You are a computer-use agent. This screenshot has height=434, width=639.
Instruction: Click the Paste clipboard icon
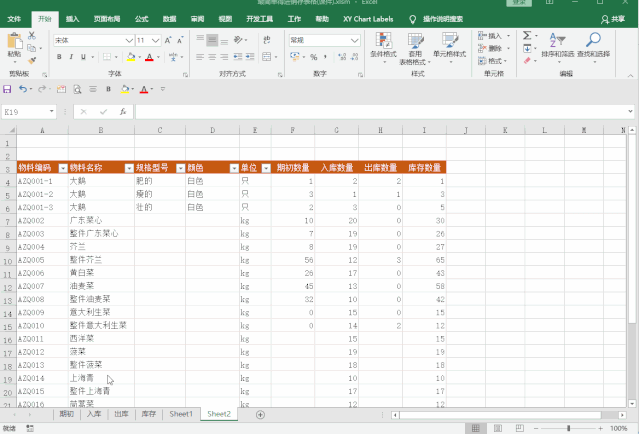coord(14,45)
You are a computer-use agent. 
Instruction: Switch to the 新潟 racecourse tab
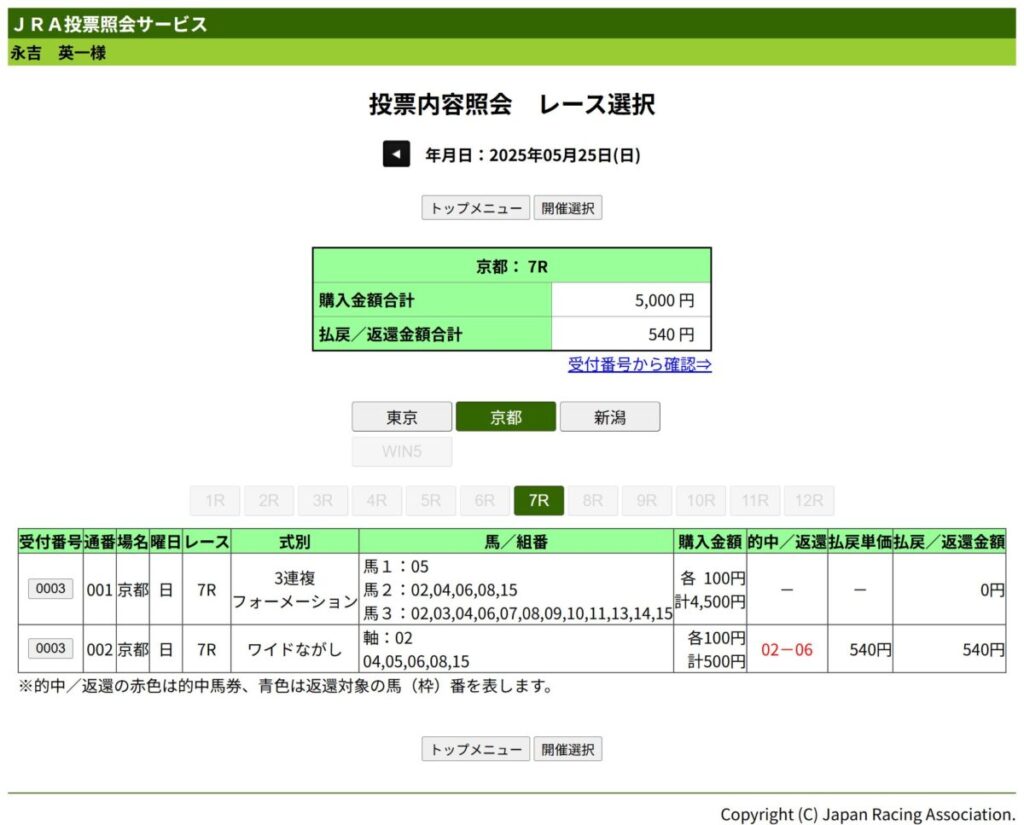point(609,417)

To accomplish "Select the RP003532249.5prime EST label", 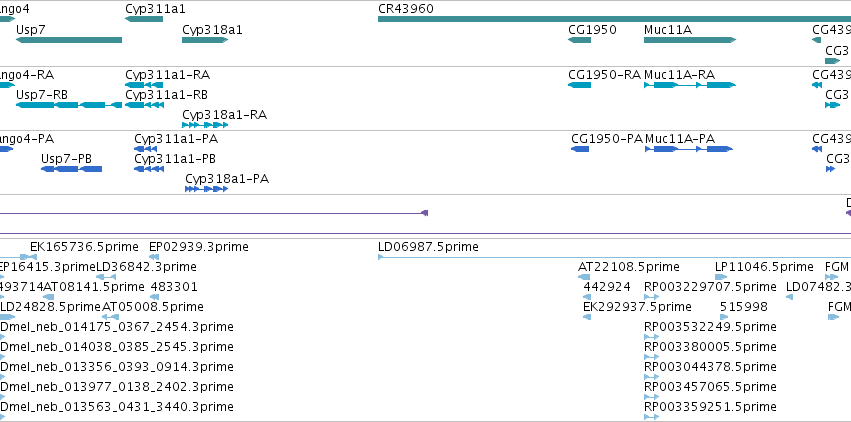I will (x=710, y=327).
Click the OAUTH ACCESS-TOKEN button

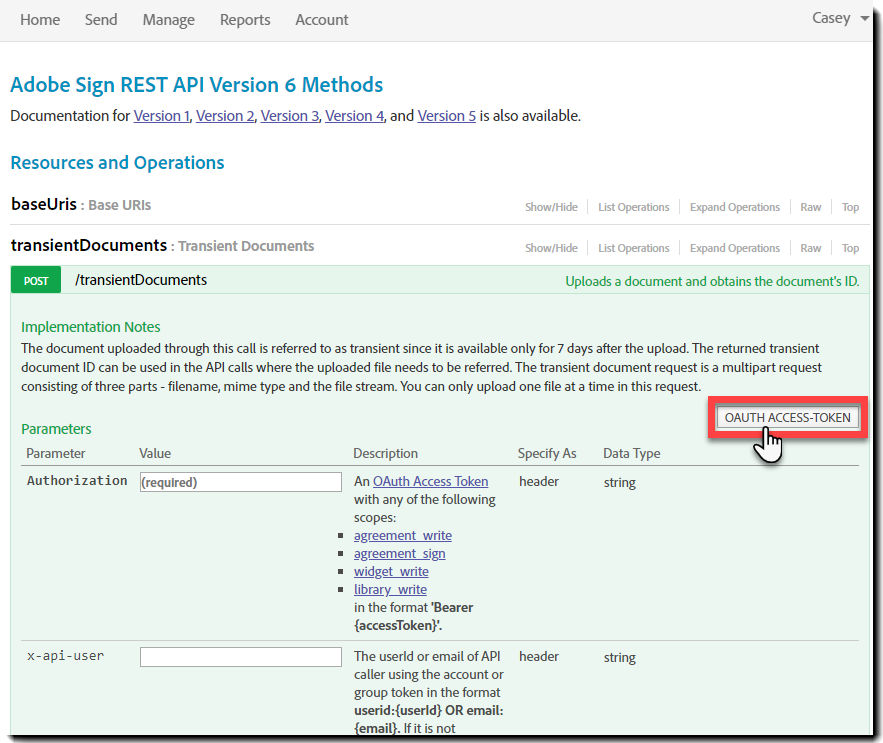coord(787,417)
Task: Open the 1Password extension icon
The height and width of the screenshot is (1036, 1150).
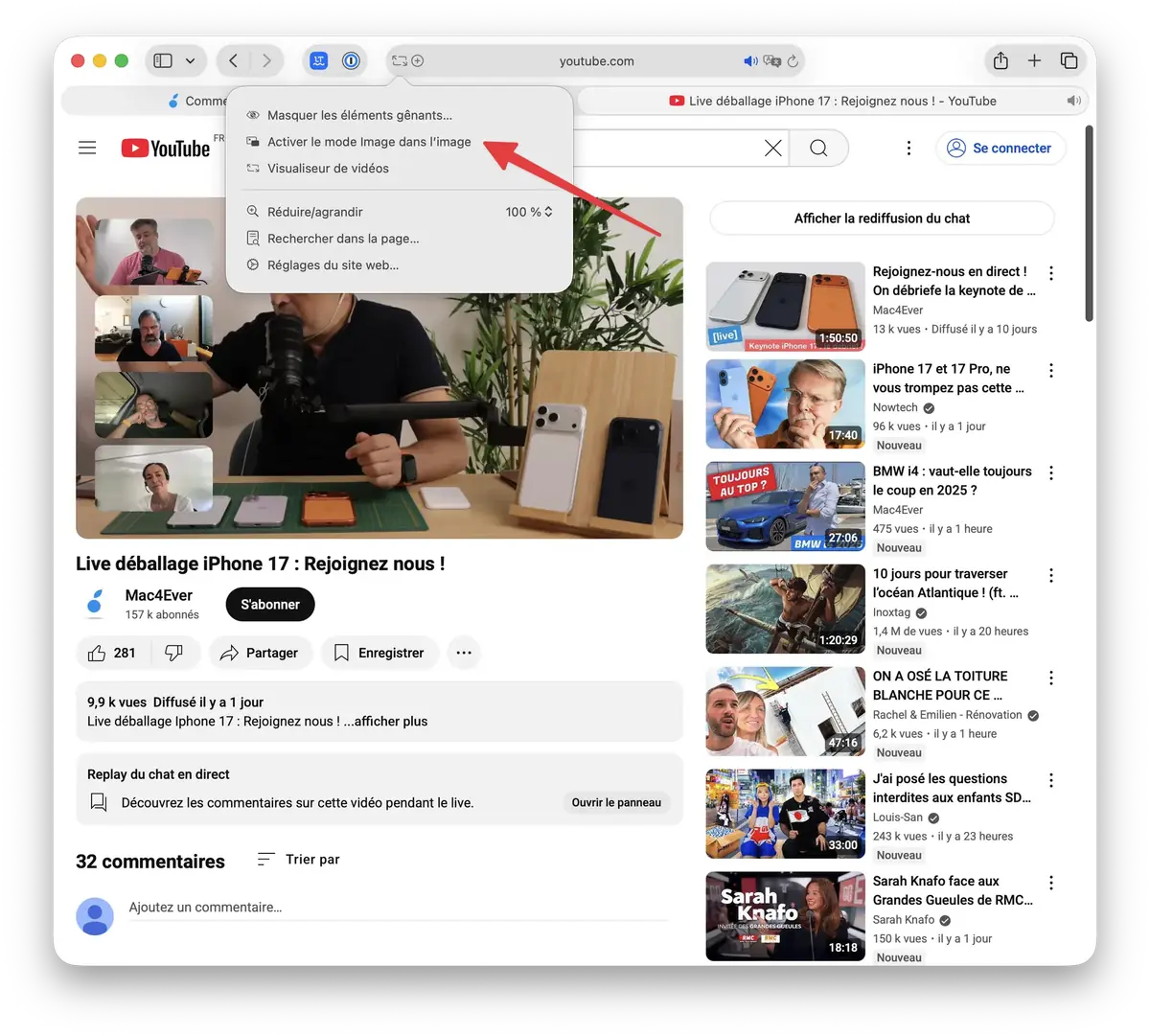Action: [x=351, y=59]
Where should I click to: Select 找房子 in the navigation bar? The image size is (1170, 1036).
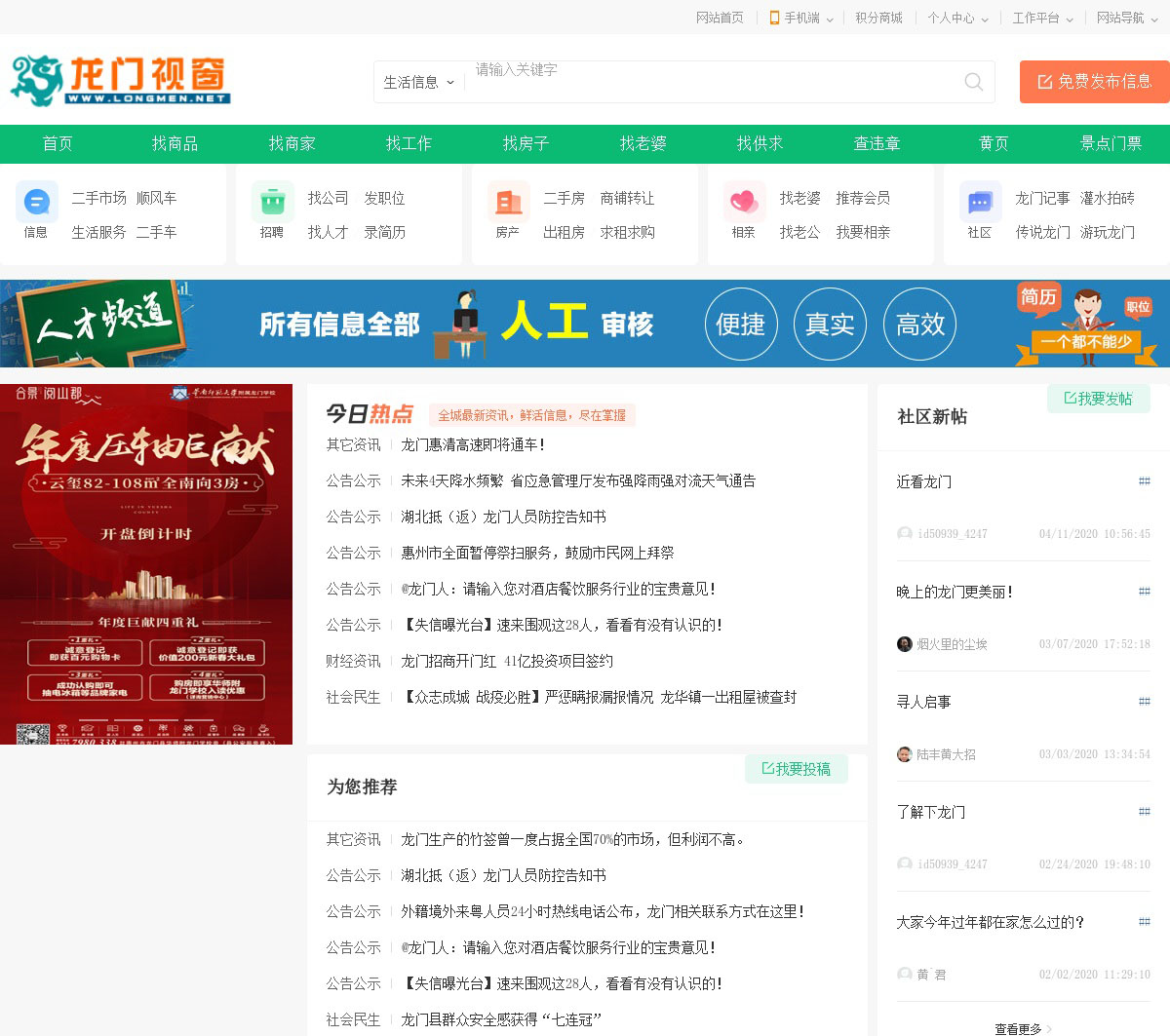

──────────

Write out the material from the line containing "Click the OAUTH ACCESS-TOKEN button" through the end of the material, with no changes. Leave the pictures out of your answer.

• **FINISHED EXERCISE**
Click the OAUTH ACCESS-TOKEN button

coord(787,417)
Task: Open the 1Password extension icon
The height and width of the screenshot is (1036, 1150).
Action: [x=351, y=59]
Where should I click to: Select 找房子 in the navigation bar? The image size is (1170, 1036).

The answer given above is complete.